Description
For a given time period, we calculate metrics, such as number reviewed, unreviewed, confirmed, false detection, and generate a list of comments & tags (see /api/metrics/system on swagger page). When timeframe is set to "all", all data is pulled from the system. This takes ~30 sec to load.
Several possible options outlined below.
Option 1: evaluate different data stores
Cosmos DB is not built for pulling cross-partition or for pulling huge amounts of data. Alternative services such as Azure SQL can be evaluated.
Option 2: tweaking with IQueryable
IQueryable utilizes lazy evaluation, which can include pushing execution to database engine. The full list of data is fetched at below point and processed in memory:
Note the ToList
call forces immediate evaluation. We may need some C# and Cosmos DB experts to evaluate whether forcing further lazy evaluation would improve performance. Be wary of potentially higher RU usage.
Option 3: track running count
A new service can track running count for metrics as detection candidates are flagged or moderators act on candidates. The moderator portal would then only need to fetch the count instead of all data.

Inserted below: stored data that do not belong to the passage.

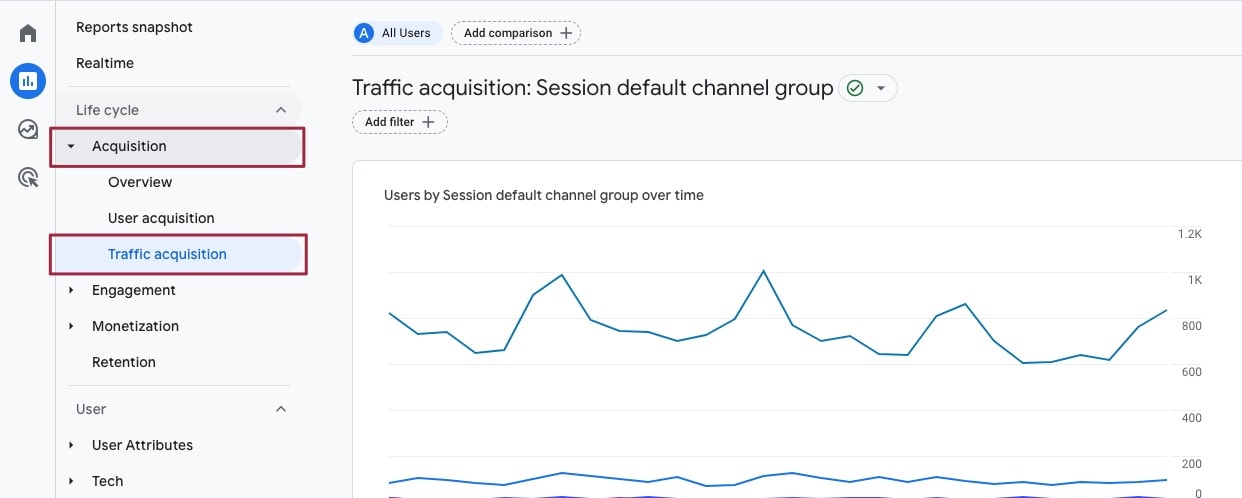The image size is (1242, 498).
Task: Click the blue 'A' All Users badge
Action: click(x=363, y=33)
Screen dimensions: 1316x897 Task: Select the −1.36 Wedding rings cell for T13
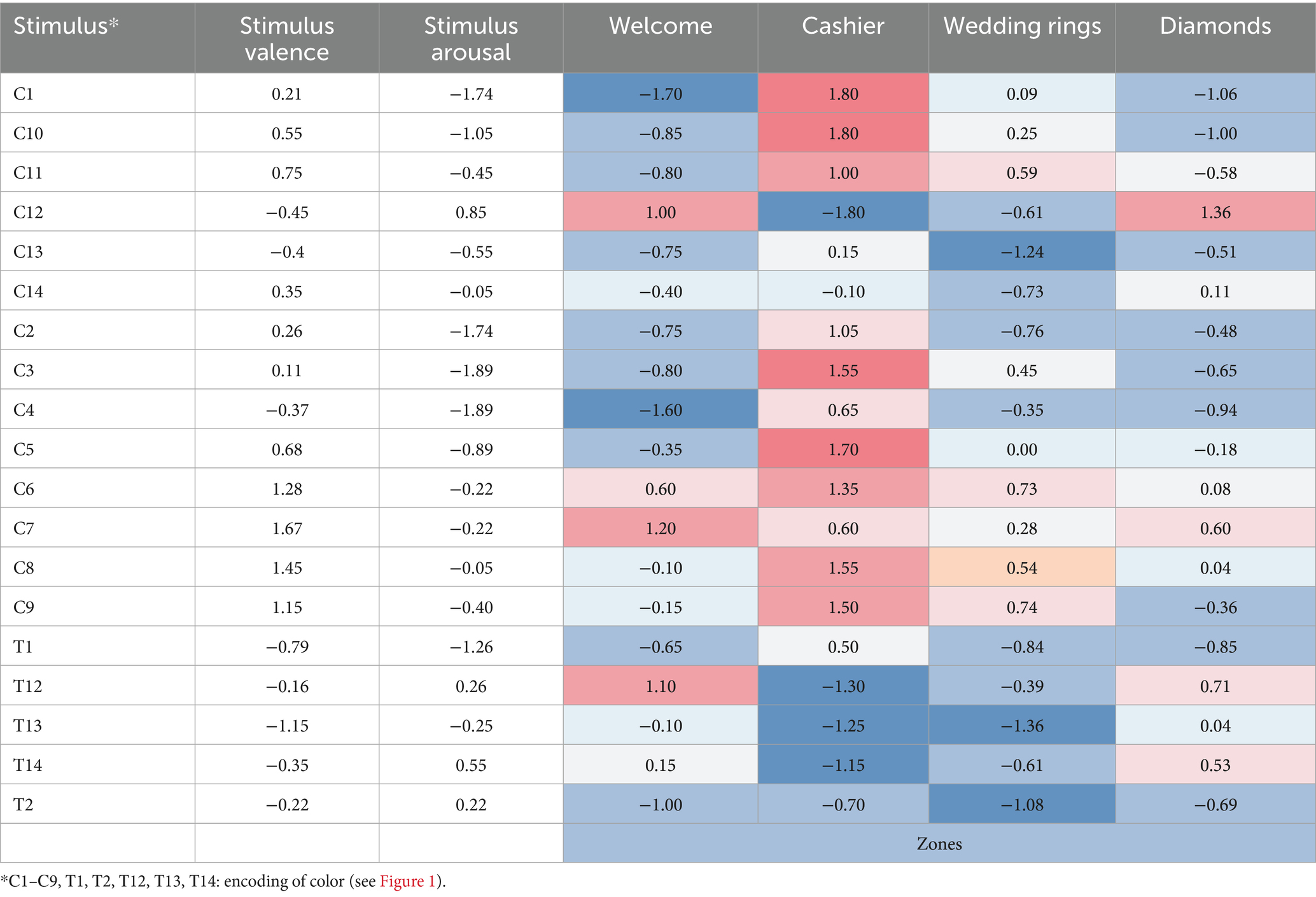1021,726
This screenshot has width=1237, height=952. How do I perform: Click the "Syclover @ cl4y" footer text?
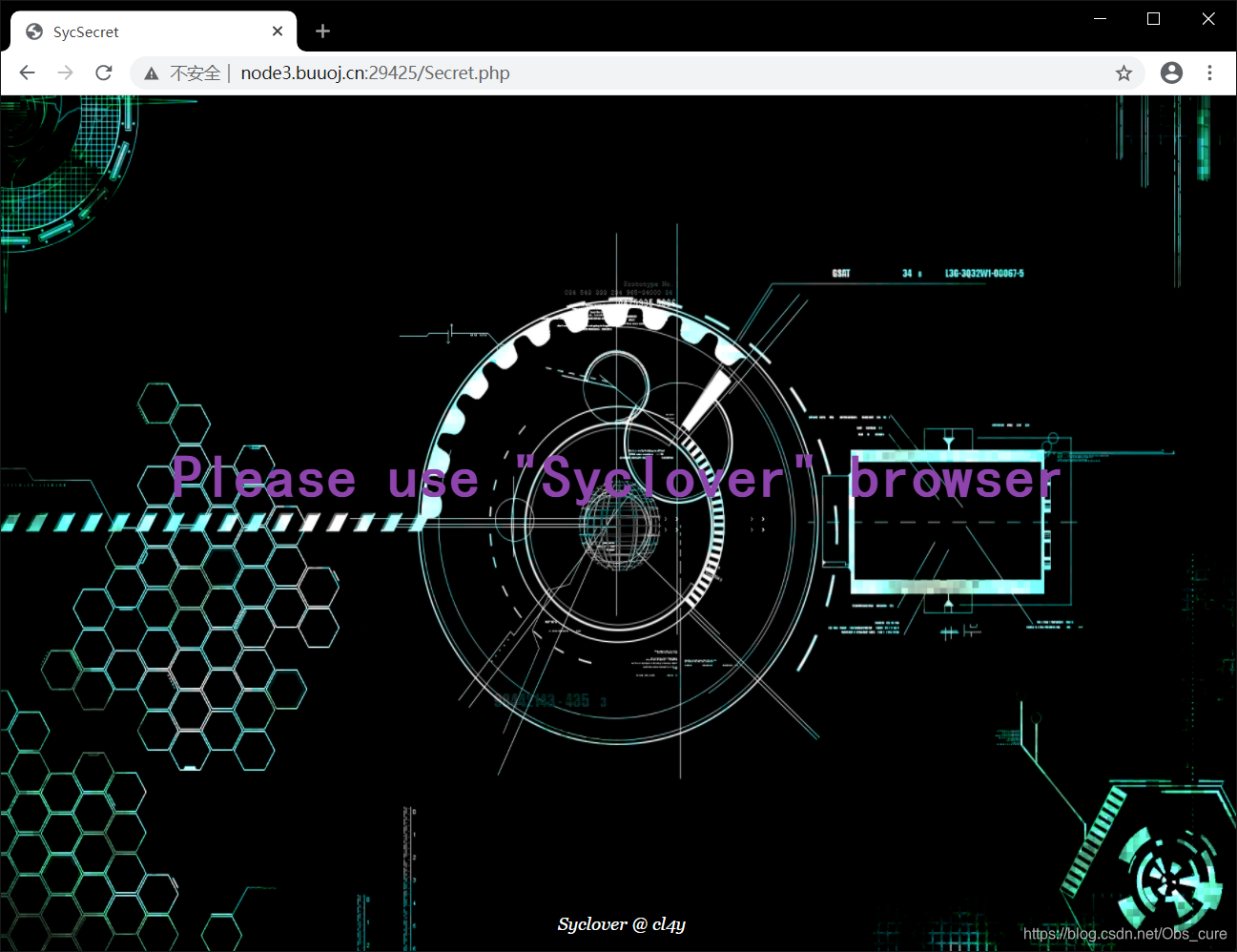621,923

A new container should be added to Cosmos DB and will hold either a single document indicating running count or multiple documents partitioned on time range. A serverless solution (such as Azure Functions) can trigger on the original "metadata" collection, fetch prior count from document in new collection, update the running counts as appropriate, and persist by overwriting the original count document in the new collection.